The Australian inquiry found credible evidence that its Special Forces were responsible for 39 unlawful killings in Afghanistan, as well as planting enemy weapons at the scenes of raids to justify shootings of unarmed people.

The Labour MP Dan Jarvis, a former army major who served alongside Special Forces in Afghanistan, said on Tuesday that the allegations raised in the BBC’s reporting were “extremely serious” and “undoubtedly warrant an independent inquiry”.

“UK Special Forces personnel are rightly revered across the world, but no one is above the law,” Mr Jarvis said.

“Without the truth, we risk irreparable damage to the reputation and legitimacy of British forces.”

The chairman of the Commons Foreign Affairs Committee, Tom Tugendhat, who is running to be leader of the Conservative Party and prime minister, said if there was any truth to the allegations they would be “investigated fully by the Ministry of Defence”.

Mr Tugendhat, a former army officer who served in Afghanistan, said he “neither saw nor heard any of these accusations” during his service, adding that British troops were “extraordinary, courageous, determined and brave people serving our country”.

SAS squadrons conducted night raids in Afghanistan, aiming to kill or capture Taliban targets

In 2014, the British Royal Military Police launched a wide-ranging investigation into allegations of abuses and unlawful killings by British forces in Afghanistan, including SAS night raids scrutinised by the BBC.

Operation Northmoor was wound down in 2017 and eventually closed in 2019 with no charges brought. The current defence secretary, Ben Wallace, oversaw the closure of the final three criminal investigations.
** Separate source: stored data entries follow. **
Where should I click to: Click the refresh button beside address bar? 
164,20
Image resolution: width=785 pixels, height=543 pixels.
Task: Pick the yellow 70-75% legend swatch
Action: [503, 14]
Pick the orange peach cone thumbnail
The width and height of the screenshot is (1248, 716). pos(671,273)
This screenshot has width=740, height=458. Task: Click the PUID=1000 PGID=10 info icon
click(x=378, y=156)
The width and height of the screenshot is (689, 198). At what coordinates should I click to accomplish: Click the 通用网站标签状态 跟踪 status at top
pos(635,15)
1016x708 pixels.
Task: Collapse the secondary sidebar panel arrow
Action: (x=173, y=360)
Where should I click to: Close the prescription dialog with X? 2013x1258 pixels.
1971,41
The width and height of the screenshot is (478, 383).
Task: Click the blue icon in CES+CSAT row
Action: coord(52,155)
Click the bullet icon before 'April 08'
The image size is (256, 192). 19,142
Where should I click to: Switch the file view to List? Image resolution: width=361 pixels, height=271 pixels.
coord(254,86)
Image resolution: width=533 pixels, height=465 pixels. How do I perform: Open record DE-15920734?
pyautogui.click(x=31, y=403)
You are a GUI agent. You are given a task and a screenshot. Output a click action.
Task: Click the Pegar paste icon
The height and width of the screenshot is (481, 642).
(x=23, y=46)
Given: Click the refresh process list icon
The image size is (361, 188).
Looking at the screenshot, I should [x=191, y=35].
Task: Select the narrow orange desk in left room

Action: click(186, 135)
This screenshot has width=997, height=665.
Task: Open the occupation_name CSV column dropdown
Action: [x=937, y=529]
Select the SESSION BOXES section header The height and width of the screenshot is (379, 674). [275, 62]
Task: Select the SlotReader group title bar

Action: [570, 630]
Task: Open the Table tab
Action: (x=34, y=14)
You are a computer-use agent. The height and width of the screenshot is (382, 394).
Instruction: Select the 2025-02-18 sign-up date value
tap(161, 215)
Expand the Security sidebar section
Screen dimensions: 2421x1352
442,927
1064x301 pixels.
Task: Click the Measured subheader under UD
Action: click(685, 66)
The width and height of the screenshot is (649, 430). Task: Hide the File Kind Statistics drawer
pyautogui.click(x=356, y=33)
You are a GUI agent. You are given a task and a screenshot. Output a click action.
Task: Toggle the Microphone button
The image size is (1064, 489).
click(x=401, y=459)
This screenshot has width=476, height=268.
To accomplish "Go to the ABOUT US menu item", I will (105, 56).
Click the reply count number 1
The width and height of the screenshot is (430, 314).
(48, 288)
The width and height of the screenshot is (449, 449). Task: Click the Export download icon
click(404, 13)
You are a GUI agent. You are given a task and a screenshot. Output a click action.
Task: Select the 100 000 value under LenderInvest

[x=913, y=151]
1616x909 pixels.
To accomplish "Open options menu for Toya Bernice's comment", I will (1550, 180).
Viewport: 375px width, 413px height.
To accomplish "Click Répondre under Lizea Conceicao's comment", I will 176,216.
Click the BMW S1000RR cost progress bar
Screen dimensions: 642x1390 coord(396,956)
The Ministry of Defence said at the time that no evidence of criminality had been found.

But Royal Military Police investigators who worked on Operation Northmoor told Panorama they had been obstructed in their efforts to gather evidence, blocked from visiting the sites of the shootings, and frustrated in attempts to interview senior leadership.

“We were hitting brick walls in every direction,” one senior investigator said.

“I believe there was pressure from above to shut down the investigation. It became increasingly clear to me that it didn’t matter what evidence we were able to gather, these cases were never going to be allowed to go to court.”

In an official report, the RMP said there was a “regimental amnesia” among the SAS and said there were suggestions its troops had been “coach[ed]” by other SAS personnel ahead of interviews.

The Ministry of Defence said in a statement that it believed the BBC had jumped to “unjustified conclusions from allegations that have already been fully investigated”.

“We have provided a detailed and comprehensive statement to Panorama, highlighting unequivocally how two Service Police operations carried out extensive and independent investigation into allegations about the conduct of UK forces in Afghanistan,” a spokesperson said.

“Neither investigation found sufficient evidence to prosecute. Insinuating otherwise is irresponsible, incorrect and puts our brave Armed Forces personnel at risk both in the field and reputationally.”

Later on Tuesday, an MOD spokesperson said the Royal Military Police had written to Panorama and other media organisations asking for any new material so it can be reviewed.

The BBC said it would engage with the military police and considered all requests for un-broadcast material in accordance with its editorial guidelines.